Thursday, March 22, 2018

Bill Cunningham Left Behind A Secret Memoir

Upon his death in June 2016, legendary street style and society photographer Bill Cunningham left behind an archive valued at $1 million, and, it transpires, a secret memoir.

The manuscript was discovered by his family, who sold it to Penguin Press at auction. “It seems so unexpected,” Christopher Richards, an editor at the publishing house, told The New York Times. “He really didn’t divulge anything about his life to his friends and his colleagues. He was so private. I think it was a shock.”

Details on his adult personal life are scarce. Rather, the book - titled Fashion Climbing - charts his early years ascending a fashion ladder deemed disreputable by his Catholic family.
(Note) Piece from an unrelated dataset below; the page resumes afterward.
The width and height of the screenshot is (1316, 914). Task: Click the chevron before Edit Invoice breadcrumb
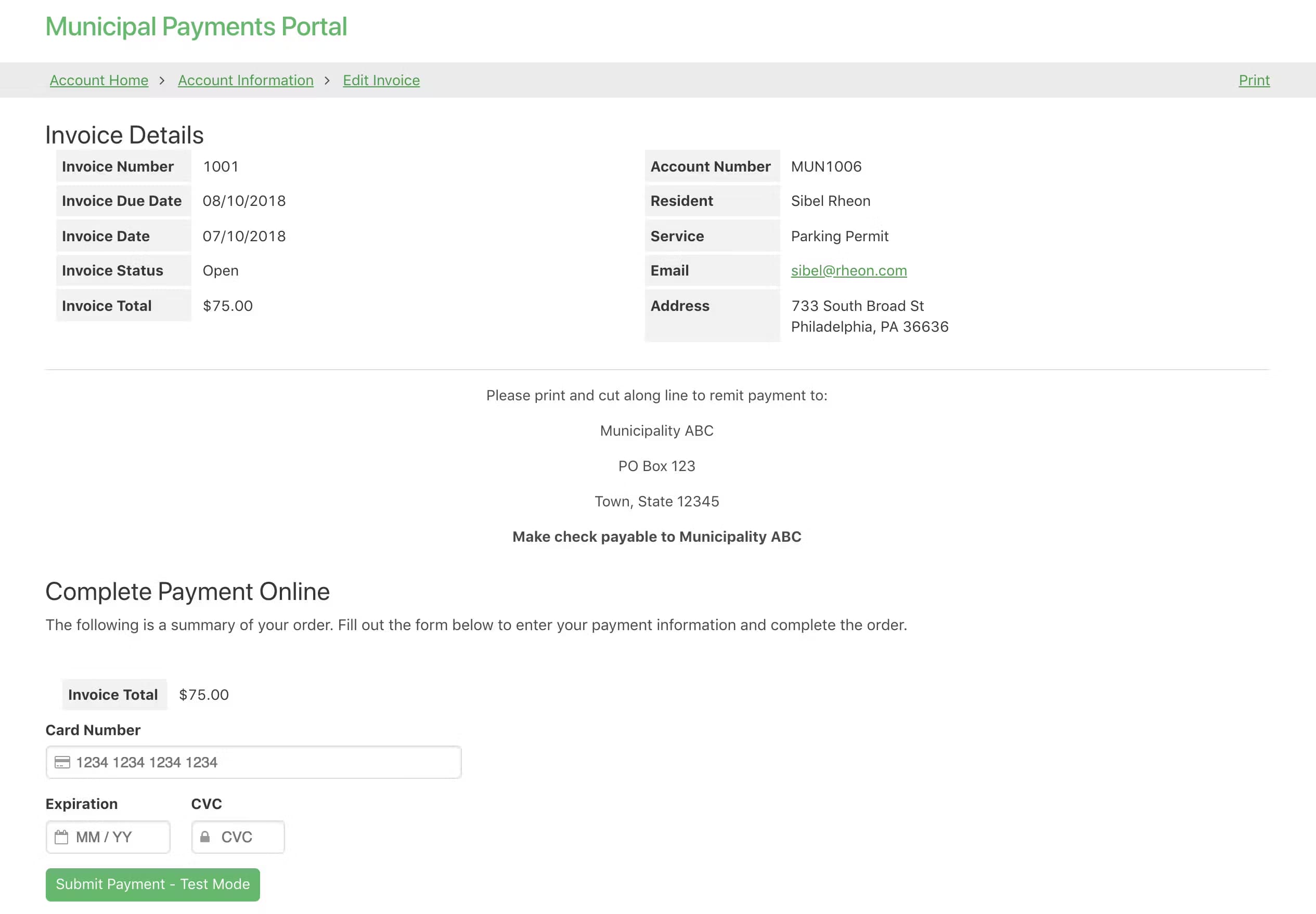327,81
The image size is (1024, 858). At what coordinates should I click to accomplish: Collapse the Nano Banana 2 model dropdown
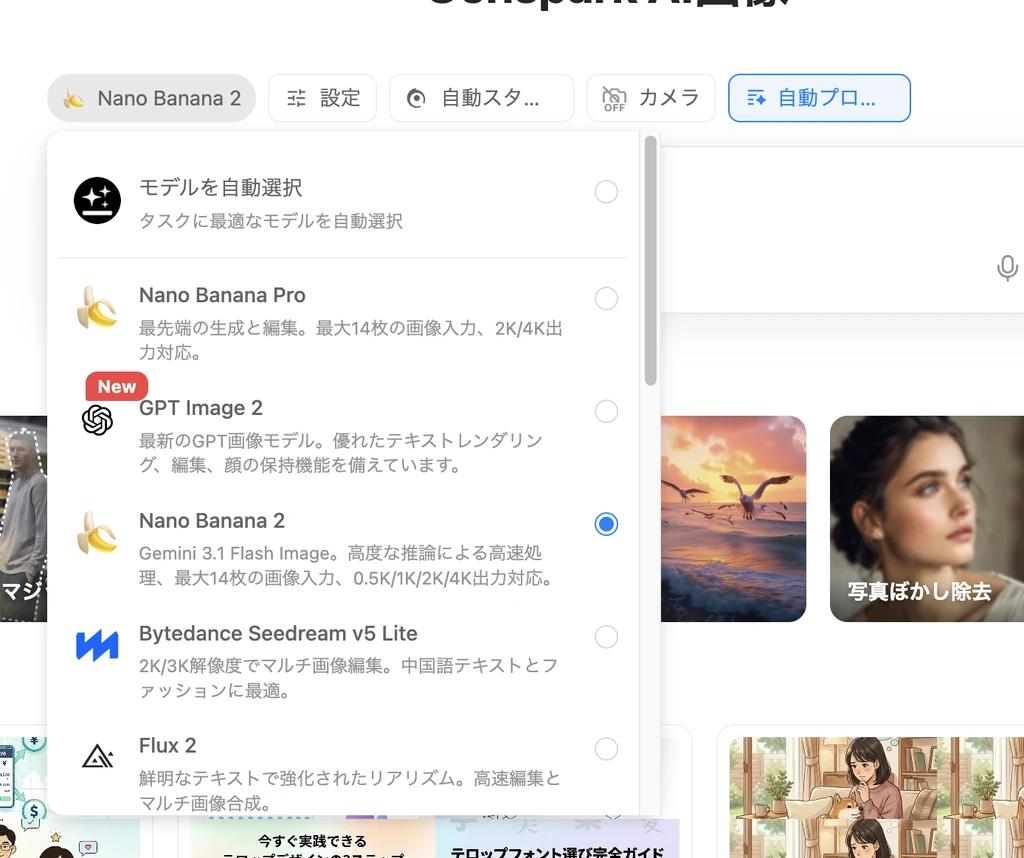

On one page of Cunningham's manuscript, he sketched a young Bill climbing a ladder, with a line attributed in the book to his mother: “What will the neighbours say?”


Fashion Climbing, which foreword writer and New York Times staff member Hilton Als describes as “having Breakfast at Tiffany’s flavour", touches on his love of fashion from a young age (trying on his sisters' dresses at the age of four led to a beating), his time serving in the Korean war (during which he decorated his helmet with flowers), his millinery endeavour under the name William J, and his first attempts to break New York Fashion Week as a photographer.

“For me, this book is really for those of us who came to New York with a dream and saw New York City as a real oasis of creativity and freedom, a place to be who we want to be,” Richards added. “It’s a really beautiful story about a young, artistic man finding his way in the city, in a particular kind of bohemian world that doesn’t quite exist anymore.”

It is not known when Cunningham wrote the book, however Penguin's edit, which will piece together “multiple drafts of certain sections” within the two clean typescripts he left behind, will hit shelves in September. This will be just in time for New York Fashion Week, where Cunningham would have once been cycling round the streets and diving between crowds to capture what he first coined "fashion on the street".